Pat caught Rudolph and Caspar Amberger at dinner. Caspar answered for both, “Ja, we will both buy barrels from the smaller shops. Patrick, this is going to be bigger than you know. Every gun-maker who makes pistols wants to start making revolvers. This arming the watch and your design are just the starting point.”

His brother, Rudolph, held up his hand. “I predict that within a year, no one will want a simple pistol, and all we will be able to sell are revolvers. And I want your model after everyone has studied it.”

Pat gave him a questioning look.

Rudolph smiled. “Patrick, you may be better than me at making revolvers, but I am better at making money. I’ll take your first revolver and give it to Guenther and Will and have them put the fancy touch to it. You’ll like what happens to it.”

Four weeks later

Johan watched the delivery of the “Suhl Watchman Revolvers.” There might not be a gun-makers guild in Suhl but the craftsmen made it a formal occasion. Councilmen Klett and Amberger headed the procession across the square. Behind them walked every gun-maker in Suhl. All of the men were carrying cases that contained revolvers and all were dressed in their finest.

Rudolph Amberger and Klett walked together to face Johan. He thought they must have practiced, they did it so well.
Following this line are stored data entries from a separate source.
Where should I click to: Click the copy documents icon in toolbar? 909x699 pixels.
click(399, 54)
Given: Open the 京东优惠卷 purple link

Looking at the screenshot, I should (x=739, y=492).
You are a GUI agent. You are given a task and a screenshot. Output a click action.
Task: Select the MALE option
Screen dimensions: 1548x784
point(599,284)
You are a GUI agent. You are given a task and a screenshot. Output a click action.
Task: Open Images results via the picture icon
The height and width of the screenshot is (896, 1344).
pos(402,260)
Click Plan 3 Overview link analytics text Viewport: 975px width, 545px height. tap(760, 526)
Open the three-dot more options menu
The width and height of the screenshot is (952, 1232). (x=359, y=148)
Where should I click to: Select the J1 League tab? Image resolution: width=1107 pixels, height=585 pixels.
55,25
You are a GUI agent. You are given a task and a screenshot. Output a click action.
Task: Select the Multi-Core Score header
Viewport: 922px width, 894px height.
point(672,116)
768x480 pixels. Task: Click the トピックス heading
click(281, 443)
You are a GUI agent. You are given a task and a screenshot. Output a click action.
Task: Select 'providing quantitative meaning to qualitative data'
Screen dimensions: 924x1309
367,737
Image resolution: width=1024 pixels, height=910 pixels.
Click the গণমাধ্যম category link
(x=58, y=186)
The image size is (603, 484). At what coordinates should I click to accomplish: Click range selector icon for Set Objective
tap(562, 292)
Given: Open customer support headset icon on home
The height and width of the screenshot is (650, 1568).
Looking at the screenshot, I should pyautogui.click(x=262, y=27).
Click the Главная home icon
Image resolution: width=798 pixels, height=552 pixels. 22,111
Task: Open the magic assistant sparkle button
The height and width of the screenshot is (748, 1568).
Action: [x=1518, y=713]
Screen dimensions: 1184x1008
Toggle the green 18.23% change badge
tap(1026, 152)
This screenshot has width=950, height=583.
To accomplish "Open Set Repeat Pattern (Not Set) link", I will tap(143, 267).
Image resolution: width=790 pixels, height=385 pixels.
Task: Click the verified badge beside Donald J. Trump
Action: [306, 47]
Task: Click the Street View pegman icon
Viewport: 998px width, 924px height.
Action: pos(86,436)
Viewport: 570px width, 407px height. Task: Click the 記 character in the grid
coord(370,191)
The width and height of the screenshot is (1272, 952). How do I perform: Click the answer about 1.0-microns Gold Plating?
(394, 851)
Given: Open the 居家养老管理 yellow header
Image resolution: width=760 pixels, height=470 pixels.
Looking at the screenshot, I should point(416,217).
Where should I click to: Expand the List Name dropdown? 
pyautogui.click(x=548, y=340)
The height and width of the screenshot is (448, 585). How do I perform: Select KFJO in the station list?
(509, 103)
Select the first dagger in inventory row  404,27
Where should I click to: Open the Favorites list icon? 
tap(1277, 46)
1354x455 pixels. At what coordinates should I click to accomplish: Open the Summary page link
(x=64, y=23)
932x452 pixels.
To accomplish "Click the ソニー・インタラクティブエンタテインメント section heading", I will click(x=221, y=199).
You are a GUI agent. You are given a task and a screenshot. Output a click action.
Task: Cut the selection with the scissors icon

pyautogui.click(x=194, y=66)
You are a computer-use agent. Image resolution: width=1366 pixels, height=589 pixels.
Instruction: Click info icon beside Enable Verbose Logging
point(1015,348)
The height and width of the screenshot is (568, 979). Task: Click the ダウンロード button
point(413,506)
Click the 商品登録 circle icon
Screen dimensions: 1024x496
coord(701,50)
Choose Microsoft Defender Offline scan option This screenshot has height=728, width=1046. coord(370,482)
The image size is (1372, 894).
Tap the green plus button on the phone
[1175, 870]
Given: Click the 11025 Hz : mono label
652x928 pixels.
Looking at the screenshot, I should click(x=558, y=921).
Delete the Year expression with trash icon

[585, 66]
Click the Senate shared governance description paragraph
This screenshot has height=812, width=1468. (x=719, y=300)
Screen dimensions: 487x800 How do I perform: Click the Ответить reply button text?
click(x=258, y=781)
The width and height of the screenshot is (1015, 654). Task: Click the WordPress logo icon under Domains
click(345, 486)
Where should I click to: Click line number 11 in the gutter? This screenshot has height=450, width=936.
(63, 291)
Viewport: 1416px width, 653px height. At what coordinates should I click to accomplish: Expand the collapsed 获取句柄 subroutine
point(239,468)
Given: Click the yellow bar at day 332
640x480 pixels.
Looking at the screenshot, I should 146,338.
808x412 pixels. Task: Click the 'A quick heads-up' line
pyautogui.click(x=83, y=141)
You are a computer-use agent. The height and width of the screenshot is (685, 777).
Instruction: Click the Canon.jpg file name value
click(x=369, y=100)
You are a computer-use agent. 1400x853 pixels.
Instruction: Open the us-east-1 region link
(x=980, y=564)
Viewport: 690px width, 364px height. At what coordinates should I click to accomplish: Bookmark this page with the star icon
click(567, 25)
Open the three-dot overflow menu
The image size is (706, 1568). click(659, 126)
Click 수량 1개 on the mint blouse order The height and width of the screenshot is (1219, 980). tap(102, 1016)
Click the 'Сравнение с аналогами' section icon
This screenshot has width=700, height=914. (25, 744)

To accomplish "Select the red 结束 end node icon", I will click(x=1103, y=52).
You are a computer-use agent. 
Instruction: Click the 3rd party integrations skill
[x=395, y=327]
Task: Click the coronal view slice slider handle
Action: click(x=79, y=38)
Amberger, as senior councilman, stated, “Watch Commander, the gun-makers of Suhl are proud to present the city watch with their new arms.” He held out an open case that contained two revolvers. They were rather plain, but deadly-looking in their simple browned finish. No maker’s marks were visible, but Johan knew that under their grips, out of sight, each held the mark of a proud gun-maker. The only visible mark was the word Suhl inlaid with silver on the barrel. Oswald Guenther had insisted that he be allowed to mark each one after it was inspected, at no charge.

Cornelius Klett held out a second, smaller case. “There are thirty-six revolvers, not the thirty-five agreed on. This is the number one Suhl Watchman. We, the gun-makers of Suhl, are giving it to the watch. It is to be awarded to the winner of a shooting contest at the winter fair. All entry fees to go to maintain the watch.”

Johan studied the revolver, it was engraved and inlaid with silver. Every surface was covered with either decoration or the mark of a gun-maker. Every maker’s mark was present since it was everyone’s masterpiece. Where the duty revolvers had the word Suhl in silver this one had Watchman Andreas Guenther Commemorative inlaid in gold.